========================
Thursday, March 24, 2016
========================


:func:`super` in the :meth:`__str__`  of a `python_2_unicode_compatible`
========================================================================

Here is now how to reproduce :ticket:`844`.

The following code snippet was used to reproduce :ticket:`844`:

>>> from lino import startup
>>> startup('lino_welfare.projects.std.settings.doctests')
>>> from lino.api.doctest import *
>>> obj = households.Member()
>>> print(obj)
Member object

Explanation starts in :mod:`lino_xl.lib.households.models` which
defines::

    @python_2_unicode_compatible
    class Member(mixins.DatePeriod):
        def __str__(self):
            if self.person_id is None:
                return super(Member, self).__str__()
            if self.role is None:
                return unicode(self.person)
            return u"%s (%s)" % (self.person, self.role)

This code, on its own, is not problematic.
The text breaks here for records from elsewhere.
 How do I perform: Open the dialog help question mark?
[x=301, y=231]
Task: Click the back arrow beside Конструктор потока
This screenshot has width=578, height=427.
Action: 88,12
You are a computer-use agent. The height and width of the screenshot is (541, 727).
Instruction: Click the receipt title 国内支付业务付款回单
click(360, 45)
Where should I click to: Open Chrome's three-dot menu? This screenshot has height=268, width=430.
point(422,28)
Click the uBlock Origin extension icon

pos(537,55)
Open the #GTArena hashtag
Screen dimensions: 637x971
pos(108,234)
The problem comes only when
Lino Welfare extends the `Member` model.  In
:mod:`lino_welfare.modlib.households.models` it says::

    class Member(Member, mixins.Human, mixins.Born):
        ...

And in :mod:`lino.mixins.human` we have::
    
    from lino_xl.lib.households.models import *

    @python_2_unicode_compatible
    class Human(model.Model):

        def __str__(self):
            return self.get_full_name(nominative=True)


The rule of thumb is: **Don't use :func:`super` in the :meth:`__str__`
method of a `python_2_unicode_compatible` model.**

My explanation is that `python_2_unicode_compatible` causes something
to get messed up with the *mro* for the :meth:`__str__` method, but I
wont't dive deeper into this right now because my problem was fixed by
changing the relevant line::

    return super(Member, self).__str__()

into an explicit copy of the code which I want to run there (defined
in the :func:`super` of Django's :class:`Model` class)::

    return str('%s object' % self.__class__.__name__)
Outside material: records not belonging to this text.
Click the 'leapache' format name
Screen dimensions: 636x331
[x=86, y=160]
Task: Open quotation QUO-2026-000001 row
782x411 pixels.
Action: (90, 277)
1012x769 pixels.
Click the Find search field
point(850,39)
I added a section about "Member objects" in
:ref:`welfare.specs.households` to cover it.


Moving from `fabric` to `invoke`
================================

I wanted to get the Lino test suite pass on Travis CI. It took me
almost the whole day.  Lots of subtle changes in :mod:`atelier`. 
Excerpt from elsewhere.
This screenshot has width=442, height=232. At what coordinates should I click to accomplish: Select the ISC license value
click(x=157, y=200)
The main problem was to understand `how invoke does configuration
<http://docs.pyinvoke.org/en/0.12.2/concepts/configuration.html>`_ and
to decide how to store `current_project` and how to define
configration variables.
I added an `invoke.yaml` to most projects.

Many more :cmd:`inv` commands now work.

:cmd:`fab bd` was the easiest: it simply wasn't yet imported into the
:mod:`atelier.tasks` module.

There was a bug in :func:`atelier.utils.confirm` which made it fail
under Python 2 when the prompt was a unicode string with non-ascii
characters.


.. literalinclude:: 0324.py

Above script gives::

    Traceback (most recent call last):
      File "0324.py", line 4, in <module>
        confirm("Ein schöner Tag?")
      File "/atelier/atelier/utils.py", line 213, in confirm
        ln = input(prompt)
    UnicodeEncodeError: 'ascii' codec can't encode character u'\xf6' in position 7: ordinal not in range(128)

A simplified version:

.. literalinclude:: 0324.py


But finally I can not do::

  $ pp inv clean
  $ pp inv prep test bd pd


I released Atelier 0.0.20 to PyPI (needed because Travis CI uses the
released version)

And the reward: the Lino test suite now `passes on Travis CI
<https://travis-ci.org/lsaffre/lino/builds/118242460>`_ using `invoke`
instead of `fabric`! At least for Python 2.